Daily Ordo

The St Anthony Novena

Day 8: The Doctor of the Church

The eighth day of the Saint Anthony Novena turns to the highest title bestowed on him by the Catholic Church: he is a Doctor of the Universal Church. Pope Pius XII, in the apostolic letter Exsulta Lusitania Felix of 16 January 1946, declared Saint Anthony a Doctor of the Catholic Church under the title Doctor Evangelicus (the Evangelical Doctor) for the depth and orthodoxy of his sermons on the Gospel.

Today's invocation

O glorious Saint Anthony of Padua... (the full opening prayer)

Today's meditation

The Catholic title Doctor of the Church is given to saints whose teaching the Catholic Church has formally recognized as having particular universal value for the formation of the Christian soul. Anthony was the twenty-third Doctor of the Church declared by the Catholic Church (in chronological order of declaration; he is forty-third in canonical order). His title Doctor Evangelicus honors the principal subject of his preaching: the Gospel of the Lord Jesus Christ.

The principal extant work of Saint Anthony is his Sermones Dominicales et Festivi (Sermons for Sundays and Feasts), a collection of sermon notes and outlines preserved in medieval manuscripts and now available in modern critical editions.
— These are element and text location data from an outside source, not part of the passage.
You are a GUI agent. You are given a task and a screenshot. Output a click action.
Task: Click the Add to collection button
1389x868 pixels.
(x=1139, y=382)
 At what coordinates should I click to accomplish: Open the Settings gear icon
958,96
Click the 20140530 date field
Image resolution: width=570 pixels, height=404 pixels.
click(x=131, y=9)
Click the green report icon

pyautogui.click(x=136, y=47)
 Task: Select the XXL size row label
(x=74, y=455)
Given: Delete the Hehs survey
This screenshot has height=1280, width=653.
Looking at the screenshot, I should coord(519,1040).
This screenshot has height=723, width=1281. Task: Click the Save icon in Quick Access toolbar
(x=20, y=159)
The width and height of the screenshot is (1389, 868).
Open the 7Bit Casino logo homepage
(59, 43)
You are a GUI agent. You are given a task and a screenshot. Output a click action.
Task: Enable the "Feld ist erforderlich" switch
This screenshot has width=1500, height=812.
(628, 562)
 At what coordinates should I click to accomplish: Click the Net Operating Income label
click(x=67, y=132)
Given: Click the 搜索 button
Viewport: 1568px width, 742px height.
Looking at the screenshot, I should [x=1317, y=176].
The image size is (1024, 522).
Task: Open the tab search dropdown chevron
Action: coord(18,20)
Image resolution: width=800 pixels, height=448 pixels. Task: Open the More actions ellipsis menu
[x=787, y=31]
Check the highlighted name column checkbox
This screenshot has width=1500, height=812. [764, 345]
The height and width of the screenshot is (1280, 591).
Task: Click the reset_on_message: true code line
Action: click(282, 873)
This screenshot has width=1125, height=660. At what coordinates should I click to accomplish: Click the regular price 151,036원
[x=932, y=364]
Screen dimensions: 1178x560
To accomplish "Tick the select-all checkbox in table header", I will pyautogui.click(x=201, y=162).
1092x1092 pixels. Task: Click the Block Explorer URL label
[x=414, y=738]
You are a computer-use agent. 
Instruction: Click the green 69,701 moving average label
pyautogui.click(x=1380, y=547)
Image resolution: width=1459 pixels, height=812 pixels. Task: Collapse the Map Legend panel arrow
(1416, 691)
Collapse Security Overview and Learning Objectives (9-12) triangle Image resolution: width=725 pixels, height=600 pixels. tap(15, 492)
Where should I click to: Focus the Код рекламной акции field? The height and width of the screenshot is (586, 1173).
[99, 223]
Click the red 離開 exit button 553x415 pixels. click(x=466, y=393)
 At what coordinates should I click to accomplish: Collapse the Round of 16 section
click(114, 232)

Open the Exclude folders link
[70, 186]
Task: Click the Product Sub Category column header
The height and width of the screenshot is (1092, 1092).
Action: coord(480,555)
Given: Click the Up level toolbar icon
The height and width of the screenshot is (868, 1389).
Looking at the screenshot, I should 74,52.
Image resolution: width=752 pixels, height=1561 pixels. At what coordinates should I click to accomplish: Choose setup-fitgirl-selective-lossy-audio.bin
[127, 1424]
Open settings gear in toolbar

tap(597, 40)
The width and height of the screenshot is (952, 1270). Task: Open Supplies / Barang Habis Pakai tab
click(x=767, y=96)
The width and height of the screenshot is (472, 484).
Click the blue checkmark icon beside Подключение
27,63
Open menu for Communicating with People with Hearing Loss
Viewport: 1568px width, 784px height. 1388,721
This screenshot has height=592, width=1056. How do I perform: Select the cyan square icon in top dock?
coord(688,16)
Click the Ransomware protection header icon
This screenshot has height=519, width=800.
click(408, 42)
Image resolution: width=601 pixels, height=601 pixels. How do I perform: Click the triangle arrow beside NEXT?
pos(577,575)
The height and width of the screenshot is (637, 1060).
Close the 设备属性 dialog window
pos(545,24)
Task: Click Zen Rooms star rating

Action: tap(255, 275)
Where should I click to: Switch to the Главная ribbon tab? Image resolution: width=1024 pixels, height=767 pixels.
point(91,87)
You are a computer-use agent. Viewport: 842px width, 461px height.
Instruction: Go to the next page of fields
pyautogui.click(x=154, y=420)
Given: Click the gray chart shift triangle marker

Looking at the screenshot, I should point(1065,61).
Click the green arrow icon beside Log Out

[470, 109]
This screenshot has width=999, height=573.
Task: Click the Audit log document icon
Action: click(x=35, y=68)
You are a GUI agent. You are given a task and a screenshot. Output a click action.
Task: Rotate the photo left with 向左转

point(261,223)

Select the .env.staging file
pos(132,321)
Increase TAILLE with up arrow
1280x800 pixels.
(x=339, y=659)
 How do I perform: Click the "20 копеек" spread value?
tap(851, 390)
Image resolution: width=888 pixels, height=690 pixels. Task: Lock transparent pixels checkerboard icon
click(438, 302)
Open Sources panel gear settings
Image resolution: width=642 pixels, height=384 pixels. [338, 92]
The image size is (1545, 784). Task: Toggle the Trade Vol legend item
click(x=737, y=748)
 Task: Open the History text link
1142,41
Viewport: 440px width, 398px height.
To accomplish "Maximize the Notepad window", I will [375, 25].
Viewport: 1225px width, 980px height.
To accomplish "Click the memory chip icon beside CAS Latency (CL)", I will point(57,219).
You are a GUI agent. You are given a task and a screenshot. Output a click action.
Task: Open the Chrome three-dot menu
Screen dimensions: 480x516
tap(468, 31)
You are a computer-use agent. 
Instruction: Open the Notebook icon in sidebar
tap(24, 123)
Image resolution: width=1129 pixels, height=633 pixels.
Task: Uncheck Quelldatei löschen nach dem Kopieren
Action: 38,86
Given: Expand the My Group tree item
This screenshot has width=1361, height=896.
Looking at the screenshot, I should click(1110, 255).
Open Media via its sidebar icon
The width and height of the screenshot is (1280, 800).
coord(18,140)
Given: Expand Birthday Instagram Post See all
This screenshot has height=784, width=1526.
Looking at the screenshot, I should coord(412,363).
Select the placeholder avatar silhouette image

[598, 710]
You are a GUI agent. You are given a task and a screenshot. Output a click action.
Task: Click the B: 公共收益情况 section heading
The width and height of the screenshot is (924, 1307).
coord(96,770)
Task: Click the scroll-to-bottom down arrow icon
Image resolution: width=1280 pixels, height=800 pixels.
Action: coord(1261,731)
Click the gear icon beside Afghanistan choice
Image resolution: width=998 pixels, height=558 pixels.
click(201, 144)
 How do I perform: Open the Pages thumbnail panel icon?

The Sermones are not the actual oral sermons that Anthony delivered to crowds (those were not transcribed) but his prepared notes and reflections, intended for use by other Franciscan preachers. The work is a treasure of medieval Catholic biblical exegesis, with deep meditation on the liturgical readings of the Sunday Mass, the principal feasts of the Catholic year, and the great themes of the Catholic faith (the Trinity, the Incarnation, the Redemption, the Eucharist, the moral life, the four last things).

The proclamation of Saint Anthony as a Doctor of the Church in 1946 was the Catholic recognition that his Sermones, after seven hundred years of preservation in the Catholic theological tradition, deserved formal magisterial honor. The Catholic Church has consistently treated him as one of the great preachers of medieval Catholicism, alongside Saints Bernard of Clairvaux, Bonaventure, and Thomas Aquinas.1

Today's intention

Today, in addition to your principal intention, ask Saint Anthony to obtain for you the gift of a deeper understanding of the Catholic faith. Saint Anthony, Doctor of the Church, you preached the Gospel with such depth that the Catholic Church has honored your teaching for eight centuries. Obtain for me the gift of understanding the Catholic faith more fully. Where I have been content with a shallow grasp of the doctrines, give me your depth.

A practical Catholic discipline that flows from this meditation: consider undertaking, in the months following the close of the novena, a course of Catholic theological reading. The Catholic tradition is vast: the Catechism of the Catholic Church (the standard reference for the doctrine), the Confessions of Saint Augustine and the Story of a Soul of Saint Therese (for spiritual classics), the Imitation of Christ by Thomas à Kempis (the most-read Catholic spiritual book after the Bible), and the writings of Saint Anthony himself in modern critical editions. The Catholic faithful in our own age have unprecedented access to the Catholic theological inheritance; the gift is to use it.

Reflection

The Catholic spiritual tradition has long observed that the gift of theological understanding is itself a fruit of Catholic prayer. The soul that prays the Catholic prayers regularly, that attends Mass with attention, that receives the sacraments faithfully, is gradually formed in the understanding of the Catholic faith in a way that no merely intellectual study can produce. The Catholic theology of the Saint Anthony Novena, prayed faithfully through these eight days, is itself a Catholic theological education in the saint's particular charism.

For the Catholic faithful who do undertake formal Catholic theological reading, Saint Anthony is a particularly fitting patron. The Doctor of the Gospel intercedes for those who study the Gospel; the saint who preached with such effectiveness intercedes for those who learn to articulate the Catholic faith in their own ordinary lives.

Closing prayers

Conclude with the Our Father, the Hail Mary, and the Glory Be.

Saint Anthony of Padua, Doctor of the Gospel, pray for us. Obtain for us the gift of understanding the Catholic faith.

Footnotes

  1. Pope Pius XII, Exsulta Lusitania Felix (apostolic letter, 16 January 1946), declaring Saint Anthony of Padua a Doctor of the Universal Church under the title Doctor Evangelicus. Available at vatican.va. Saint Anthony of Padua, Sermones Dominicales et Festivi, modern critical edition by Beniamino Costa, OFM Conv., et al. (3 volumes, 1979).

Last reviewed: May 1, 2026. Sources verified.